An excited Cook, who was from the literature department, introduced him to the Makerere University School of Fine Arts where Katarikawe met great artists like Sam Ntiro, Theresa Musoke, and Eli Kyeyune. All had one mission; to teach Katarikawe art. But, since he could not read or write English, Katarikawe failed to learn and soon jumped out of the claws of formal art training to hone his own style.
He mixed his knowledge in traditional indigenous art practices and motifs with the modern bits and pieces he had picked from Makerere to create such visually compelling artworks that it was impossible to dismiss him as artist despite his handicaps.
He also had many stories to tell. So when he picked up art, he told them through his work. In fact, he told several stories for each of his works. So when you asked him what message underlies his painting today he would tell you this story and tomorrow a different one altogether. That is how fascinating he was as an individual and this trait shows up in his paintings which are emotively and intuitively powerful.
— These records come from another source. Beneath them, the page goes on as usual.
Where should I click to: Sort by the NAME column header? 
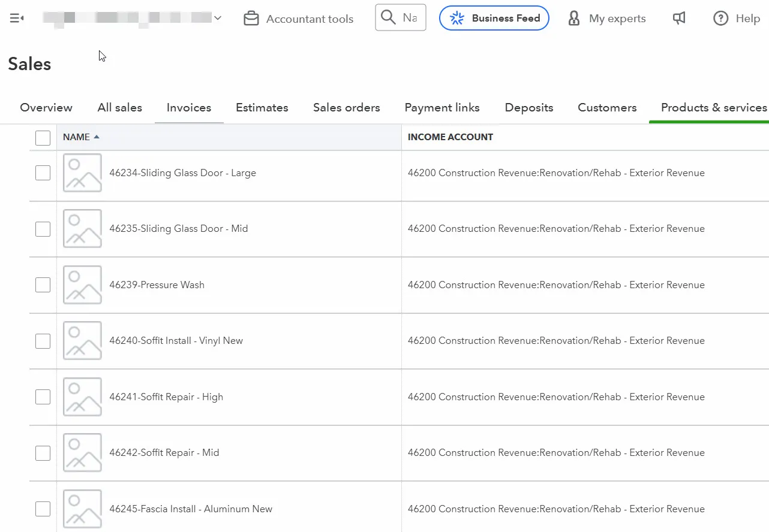[76, 137]
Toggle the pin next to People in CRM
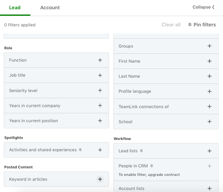 click(152, 166)
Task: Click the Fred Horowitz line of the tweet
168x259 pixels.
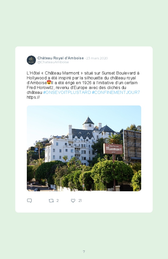Action: tap(77, 87)
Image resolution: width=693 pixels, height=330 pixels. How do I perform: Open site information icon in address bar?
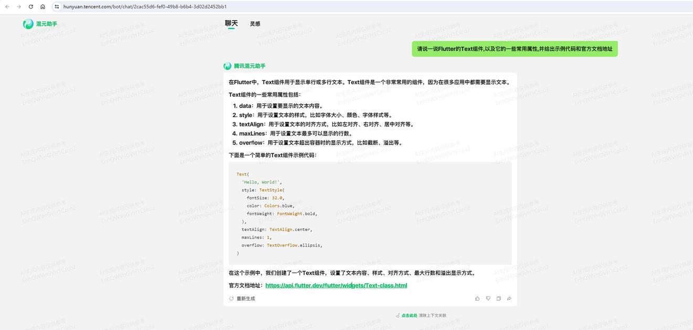[x=57, y=7]
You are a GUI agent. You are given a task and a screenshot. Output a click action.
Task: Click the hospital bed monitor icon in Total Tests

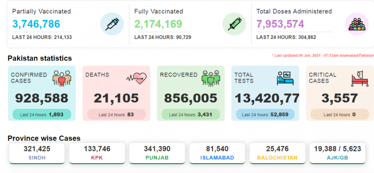[285, 78]
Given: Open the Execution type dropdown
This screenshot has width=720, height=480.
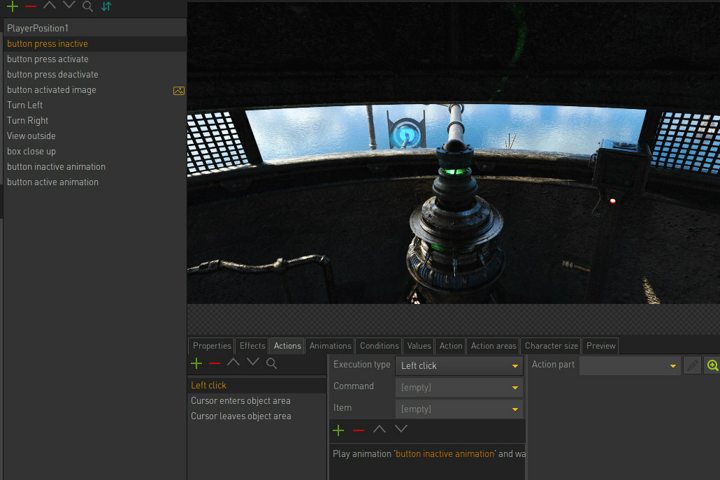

He developed a distinct blending of traditional motifs with modernist styles of paintings. He appears to have caught the minimalist bug and often concentrated on a particular aspect of his subject to inspire a specific emotion within the viewer. Mainly, he used the drawings of the long-horned Nkole bull with a wide-eyed stare that over time became associated with his persona as an ambitious and resolute individual who was determined to become a successful artist. It explains how this former chauffeur of a university don, without any formal training, became an art master.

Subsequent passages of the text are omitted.